Ann Kimbro and her husband, John Wilson, stand alongside her wildlife paints at the Williamson County Archives building during Friday’s Art Scene. // Photos by JOHN MCBRYDE
By JOHN McBRYDE
It took a while, but artist Ann Kimbro finally made the adjustment from living in a major city to a place that’s about as rural as they come.
She and her husband, John Wilson, live in Bon Aqua in Hickman County, just west of Fairview. Kimbro was one of the featured artists at Friday night’s Franklin Art Scene.
“I love living in the country,” she said from the Williamson County Archives building, where several of her wildlife paintings were displayed. “And being from the Chicago area, I was in culture shock coming here.
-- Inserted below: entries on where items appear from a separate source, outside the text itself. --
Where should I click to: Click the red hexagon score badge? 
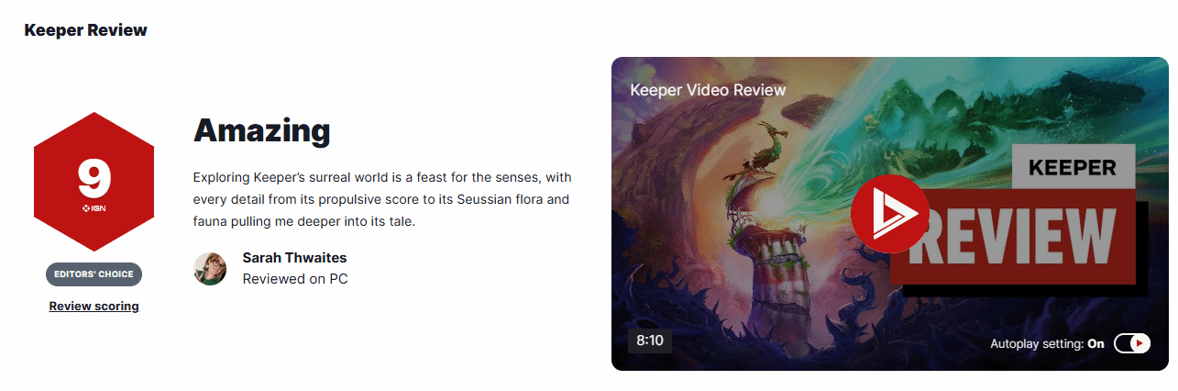94,182
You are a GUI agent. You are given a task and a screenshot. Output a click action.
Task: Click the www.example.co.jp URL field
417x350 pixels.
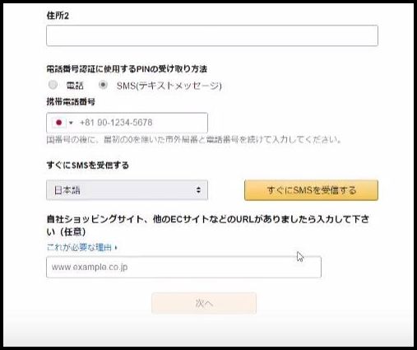click(x=183, y=267)
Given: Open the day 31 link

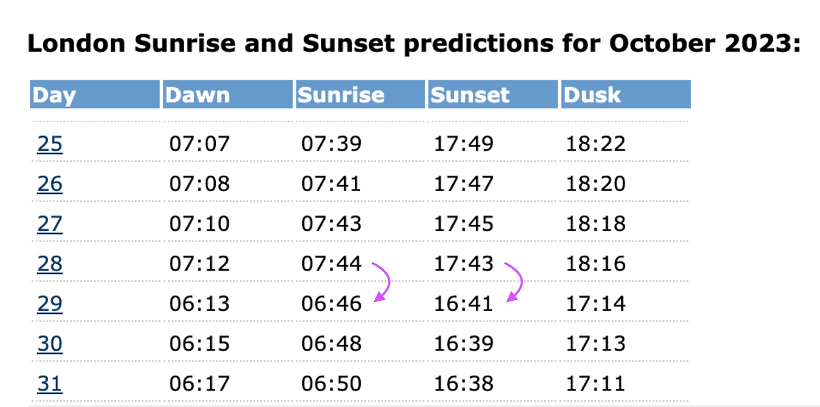Looking at the screenshot, I should coord(50,383).
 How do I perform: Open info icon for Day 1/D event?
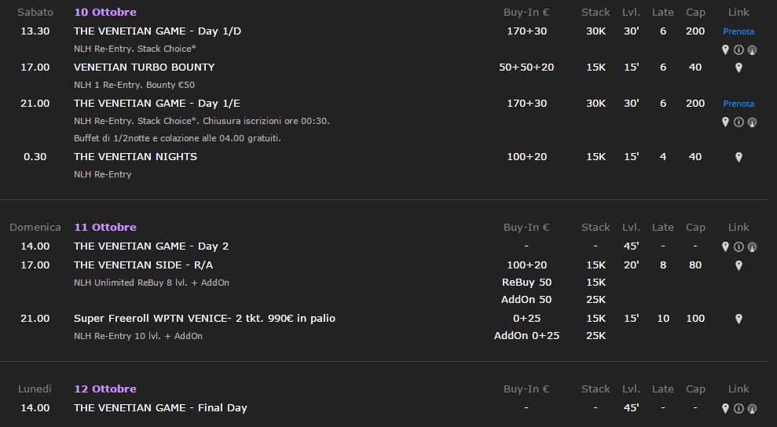(739, 49)
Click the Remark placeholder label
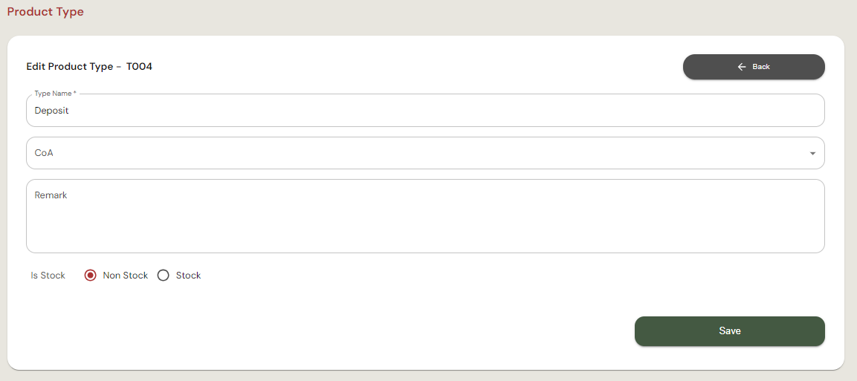857x381 pixels. 51,195
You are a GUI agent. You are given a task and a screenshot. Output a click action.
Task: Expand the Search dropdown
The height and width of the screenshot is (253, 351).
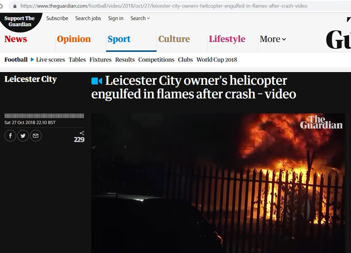(x=140, y=19)
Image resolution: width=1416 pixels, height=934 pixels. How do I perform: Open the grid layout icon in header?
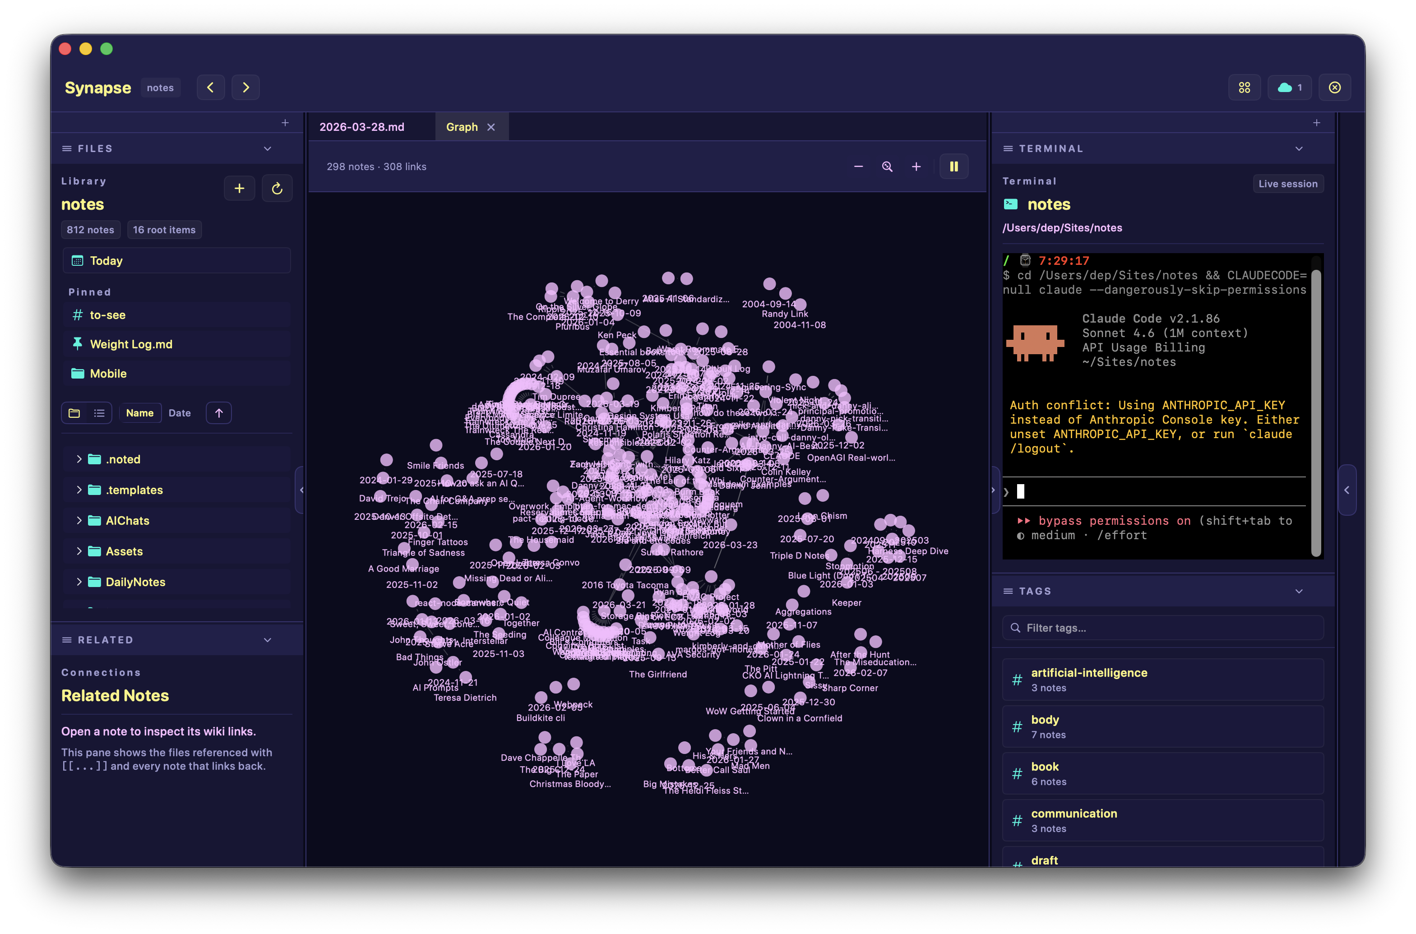pos(1244,88)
Now you couldn’t get me to live anywhere else.”
Kimbro and her first husband moved to Tennessee nearly 14 years ago from the Windy City, where she was a muralist. Her husband helped her with murals, but he died not long after they moved here.
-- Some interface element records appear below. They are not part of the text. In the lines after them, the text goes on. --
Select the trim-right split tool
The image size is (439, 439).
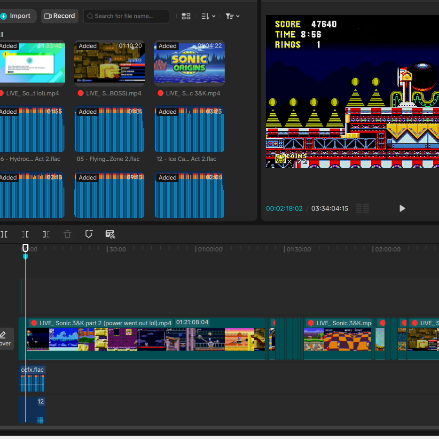click(x=46, y=234)
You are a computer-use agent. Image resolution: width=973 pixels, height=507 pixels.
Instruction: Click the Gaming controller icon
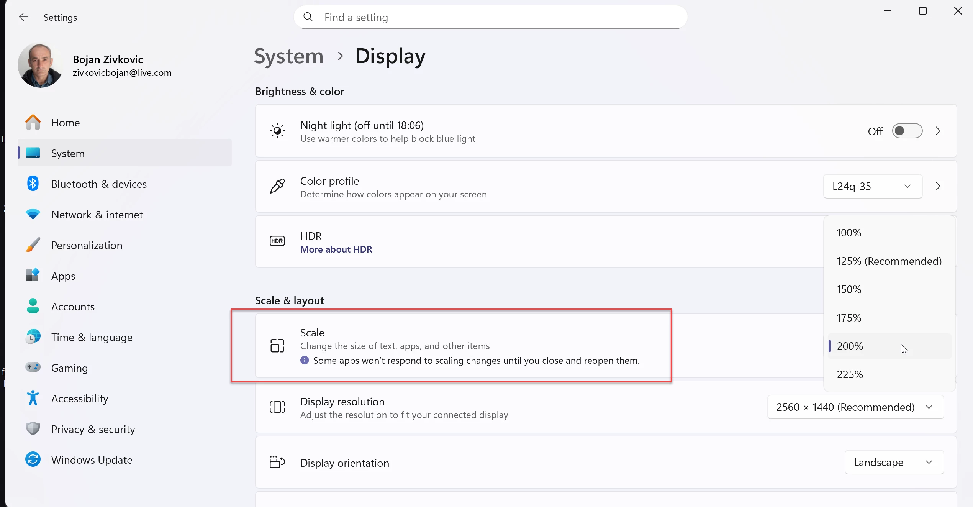click(x=33, y=368)
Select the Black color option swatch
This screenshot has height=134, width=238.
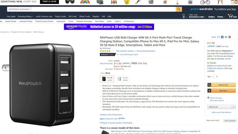coord(107,79)
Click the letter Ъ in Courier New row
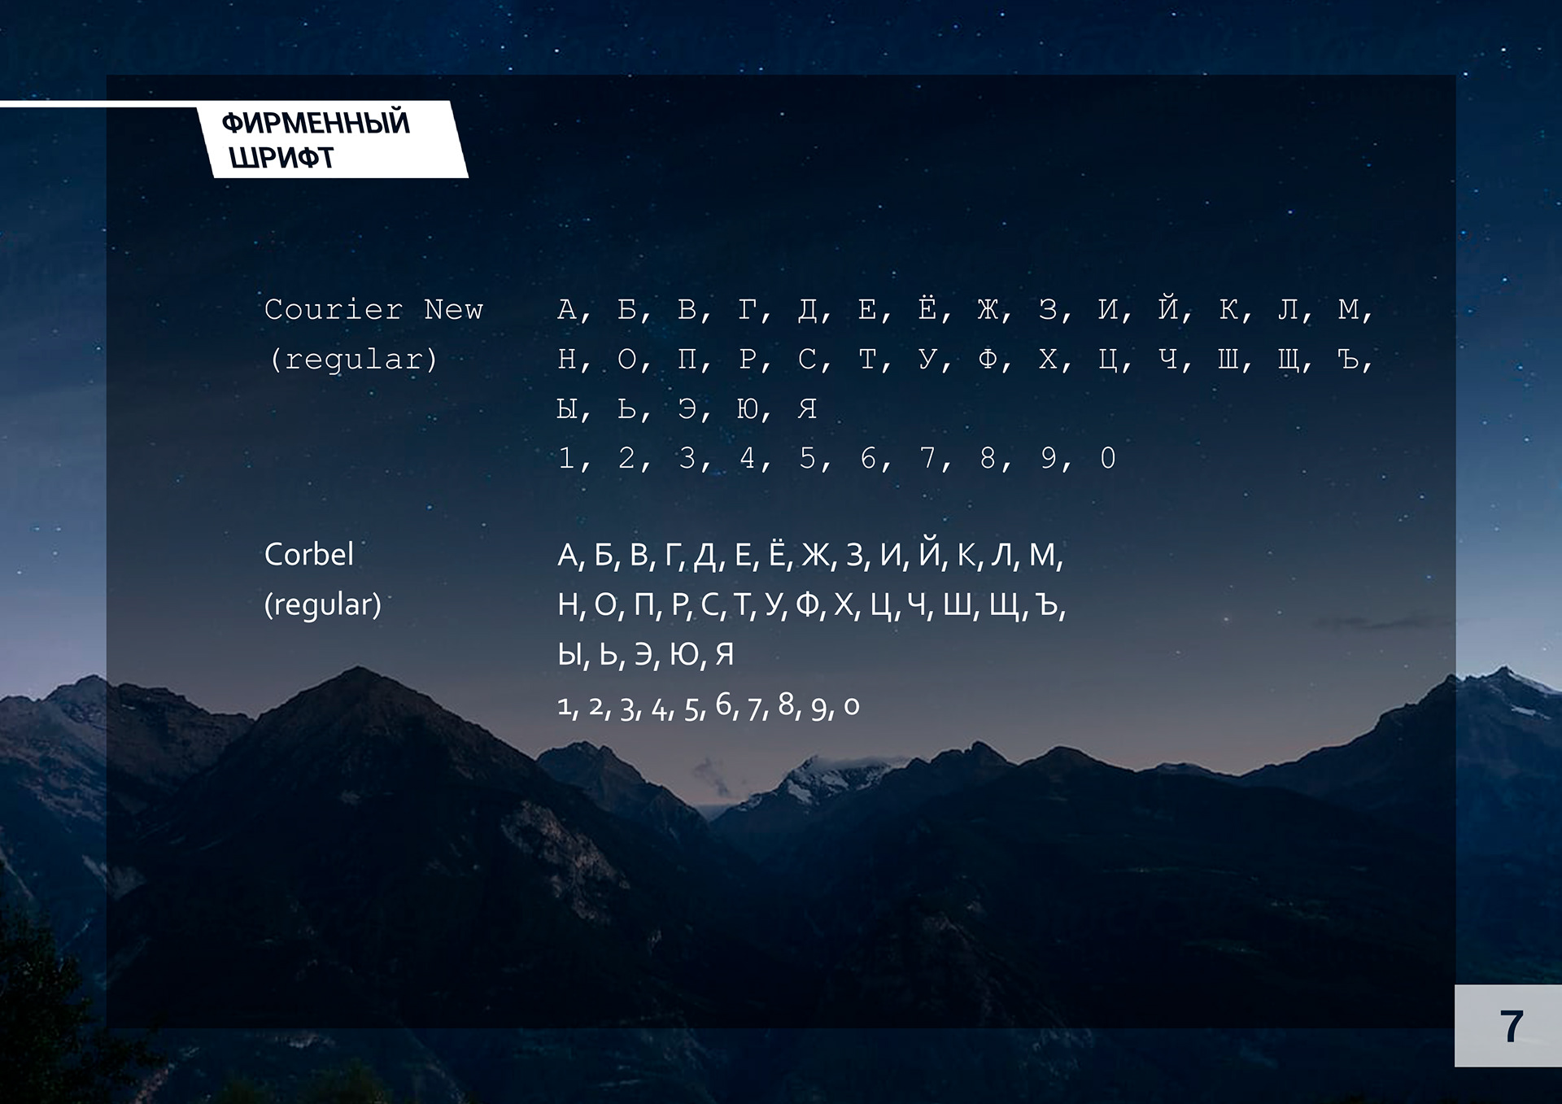Viewport: 1562px width, 1104px height. pyautogui.click(x=1348, y=359)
“So I started on wildlife,” she said. “I absolutely love seeing it come to life. It’s like bringing something to life. You want to be able to touch it.”
Wilson builds the frames using barn wood, giving them a rustic look.
Though Mike Hooper’s bio says he was born “with a mustache” in upstate New York and that he lived in several places across the country, he and his wife, Theresa, have been living in McEwen, Tennessee, for about 20 years now.
He is one of the resident artists at Gallery 202, where he was the featured artist for the March Art Scene. His paintings on wood and other pieces can be seen as folk art, impressionism or surreal, but he said it all just comes from whatever’s in his head.
“I’ve been painting going on seven years, Hooper said. “I just enjoy art, and figured I’d go ahead and try it. People liked it and here I am.”
When Don Hasselbeck was a student and a football player at the University of Colorado in Boulder, he started painting mountains. He enjoyed it, but he thought the browns and greens and grays in his paintings needed more colors.
So taking inspiration from noted artist Josef Albers, a color theorist, Hasselbeck began working in other colors to his mountain scenes that gave them something of a new dimension.
“The theory of color and what it does to you emotionally [is significant], so I just kept finding new colors and creating new colors and grading one color into the next and kept going from there,” Hasselbeck said from Franklin Road Apparel, where his paintings of multi-colors were on display Friday. “There didn’t seem to be anyone doing what I was doing and I actually loved it. It was relaxing and fun and people liked it and I was selling some work.”
After graduating from college, Hasselbeck played for nine years in the NFL. He later worked for 22 years at Reebok, and then went full steam with his painting where he currently lives in Boston.